## 所给摘录:
--*--

这个LLM设计是一个基于PyTorch的序列到序列的模型，它由多个自定义的神经网络模块组成。以下是其主要组件的概述：

MaxState模块：
- 这个模块似乎是一个自定义的注意力机制，它将输入数据通过多个线性层处理，然后应用一个累积最大（cummax）操作来捕获序列中的全局信息。
- 它使用了多个“头”（heads），每个头有自己的线性层，这类似于Transformer模型中的多头注意力机制。
- 该模块还包括一个LayerNorm层，用于规范化输出。
FeedForward模块：
- 这是一个前馈神经网络，包含两个线性层和一个ReLU激活函数。
- 还有一个门控机制（gate），通过一个线性层生成门控信号，与第一个线性层的输出相乘。
SamOut模型：
- 这是一个更大的模型，它包含了多个MaxState和FeedForward模块。
- 它首先通过一个嵌入层（embedding layer）和一个位置编码层（positional encoding layer）处理输入。
- 然后它多次应用MaxState和FeedForward模块，交替使用，以处理序列数据。
- 最后，它通过一个线性层输出最终的预测结果。

--*--

## 待完成任务:
抄写上面这段模型设计摘录中从“- 还有一个门控机制（gat”到“- 最后，它通过一个线性层输出最终的预测结果。”的部分，并将“门控机制”替换为“门控单元”。

(界面元素条目)
--*--

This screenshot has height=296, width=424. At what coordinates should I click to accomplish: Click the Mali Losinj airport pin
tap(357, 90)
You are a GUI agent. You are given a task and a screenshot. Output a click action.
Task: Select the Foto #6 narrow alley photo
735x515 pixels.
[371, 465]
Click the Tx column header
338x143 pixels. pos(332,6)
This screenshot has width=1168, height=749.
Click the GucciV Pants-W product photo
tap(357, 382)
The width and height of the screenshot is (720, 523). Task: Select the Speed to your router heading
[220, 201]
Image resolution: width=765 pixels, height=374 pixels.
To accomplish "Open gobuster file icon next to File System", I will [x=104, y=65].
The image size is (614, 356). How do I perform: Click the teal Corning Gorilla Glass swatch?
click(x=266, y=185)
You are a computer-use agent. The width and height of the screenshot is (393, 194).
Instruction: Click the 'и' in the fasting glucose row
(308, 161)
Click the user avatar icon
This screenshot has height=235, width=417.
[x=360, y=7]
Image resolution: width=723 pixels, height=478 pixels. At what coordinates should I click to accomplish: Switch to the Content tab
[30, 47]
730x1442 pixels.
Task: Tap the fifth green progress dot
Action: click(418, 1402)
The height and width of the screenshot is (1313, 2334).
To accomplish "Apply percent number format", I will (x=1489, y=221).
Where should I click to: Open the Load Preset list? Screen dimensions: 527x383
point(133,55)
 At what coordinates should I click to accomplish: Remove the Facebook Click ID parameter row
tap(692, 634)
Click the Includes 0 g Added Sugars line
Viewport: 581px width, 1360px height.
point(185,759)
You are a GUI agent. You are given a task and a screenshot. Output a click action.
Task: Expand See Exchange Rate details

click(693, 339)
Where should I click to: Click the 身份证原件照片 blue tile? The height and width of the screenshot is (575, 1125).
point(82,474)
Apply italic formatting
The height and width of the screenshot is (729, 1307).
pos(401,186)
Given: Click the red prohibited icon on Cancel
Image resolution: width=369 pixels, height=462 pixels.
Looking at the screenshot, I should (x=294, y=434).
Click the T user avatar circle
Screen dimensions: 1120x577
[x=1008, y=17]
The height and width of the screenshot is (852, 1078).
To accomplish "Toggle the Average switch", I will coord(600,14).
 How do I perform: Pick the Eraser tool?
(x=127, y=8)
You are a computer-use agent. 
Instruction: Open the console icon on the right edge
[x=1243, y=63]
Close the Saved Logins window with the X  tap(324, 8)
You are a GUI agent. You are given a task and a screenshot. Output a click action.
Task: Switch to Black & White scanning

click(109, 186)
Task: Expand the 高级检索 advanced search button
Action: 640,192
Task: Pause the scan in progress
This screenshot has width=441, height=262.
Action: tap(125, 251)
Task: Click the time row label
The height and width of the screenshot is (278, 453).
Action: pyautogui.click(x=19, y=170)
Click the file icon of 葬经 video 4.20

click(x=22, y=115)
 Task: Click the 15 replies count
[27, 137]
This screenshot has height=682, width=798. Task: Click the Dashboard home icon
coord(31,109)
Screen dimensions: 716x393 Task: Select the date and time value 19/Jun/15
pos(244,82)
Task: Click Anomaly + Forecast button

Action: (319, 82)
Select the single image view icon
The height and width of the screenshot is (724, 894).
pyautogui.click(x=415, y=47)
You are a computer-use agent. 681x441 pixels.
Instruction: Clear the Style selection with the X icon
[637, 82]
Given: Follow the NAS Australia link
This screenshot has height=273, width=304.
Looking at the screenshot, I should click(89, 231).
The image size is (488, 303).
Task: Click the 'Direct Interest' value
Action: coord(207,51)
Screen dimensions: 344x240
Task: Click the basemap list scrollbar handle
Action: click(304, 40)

--*--

## 任务答案:
- 还有一个门控单元（gate），通过一个线性层生成门控信号，与第一个线性层的输出相乘。
SamOut模型：
- 这是一个更大的模型，它包含了多个MaxState和FeedForward模块。
- 它首先通过一个嵌入层（embedding layer）和一个位置编码层（positional encoding layer）处理输入。
- 然后它多次应用MaxState和FeedForward模块，交替使用，以处理序列数据。
- 最后，它通过一个线性层输出最终的预测结果。